Return to Life #poem #poetry #takingchances

Return to Life

A drab little world

soaked in dependable tension

choked with order

fights to keep me marching in time

to the endless dance of cold cubicle air

of shallow chatter and pantyhose rules

and other things that just don’t matter

The little world wants me to wear it like a suit

and take it with me wherever I go

so I’ll be constantly surrounded

in dull shades of never-ending conformity

where the music is always the same five songs

slow and steady, a lifeless dance of the same old steps

But I want the heavy drum beat

the bright lights and the sleepless nights

where answers are sought and whiskey is thrown back

not to kill the nagging reminder of the same old tomorrow

but to feel the burn and remember why I came

So I close the door on the little grey world

The sky has grown dark and everything has changed

since I’ve last been awake

Street lights and starlight

throw down a path under the endless indigo sky

The sound of my boots on the broken cement is secondary

to the world around me

to the music and possibilities

as I return to life

by Christina Lynn Lambert

The idea for this poem began a long time ago when I was bored and frustrated with an office job I was stuck in.

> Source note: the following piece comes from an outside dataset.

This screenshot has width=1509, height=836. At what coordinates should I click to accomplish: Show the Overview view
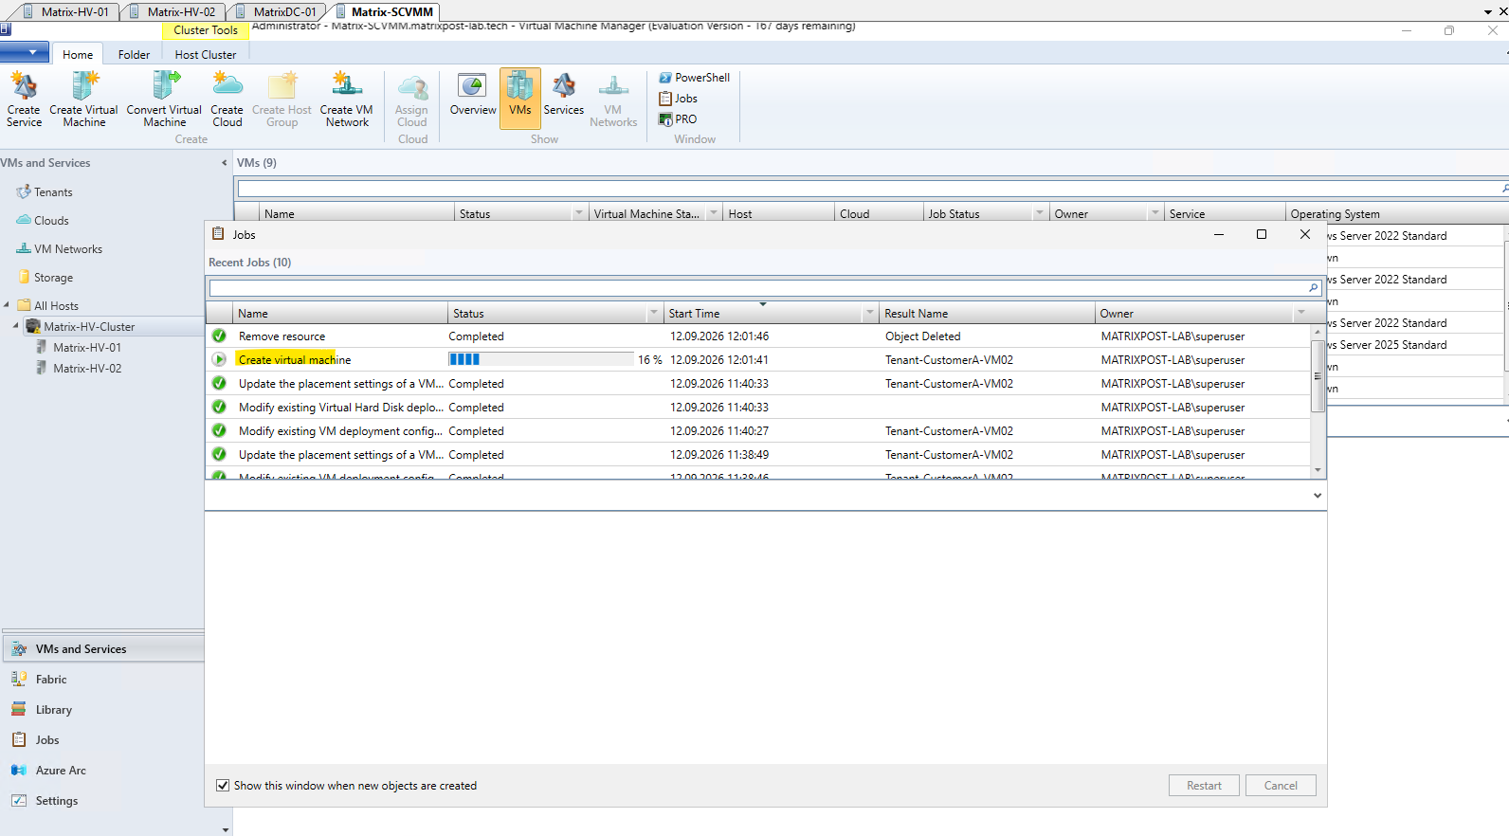coord(472,94)
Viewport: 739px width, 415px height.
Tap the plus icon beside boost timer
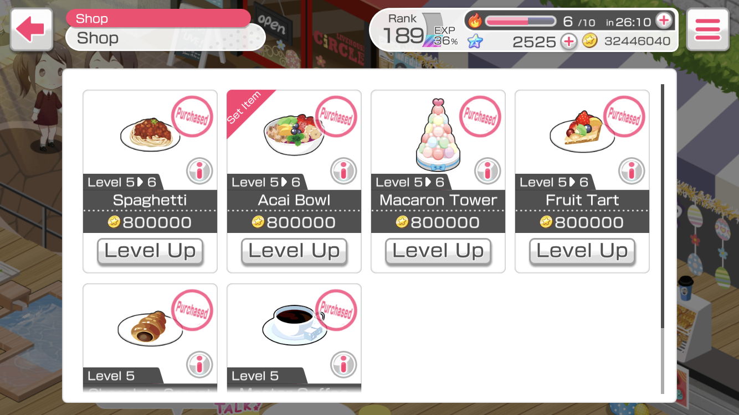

I left this job to pursue my masters degree and from there, I’ve tried a few different careers, determined that I wanted to find work that I loved, that didn’t make me feel like a lifeless zombie who existed only to survive. It took me a long time to put the struggle into the right words, to describe the scary but thrilling feeling of leaving a job that was slowly stealing pieces of my soul. I left this job and career field to strike out on paths that had no guarantee for success and it’s been a scary, weird, and wonderful journey so far.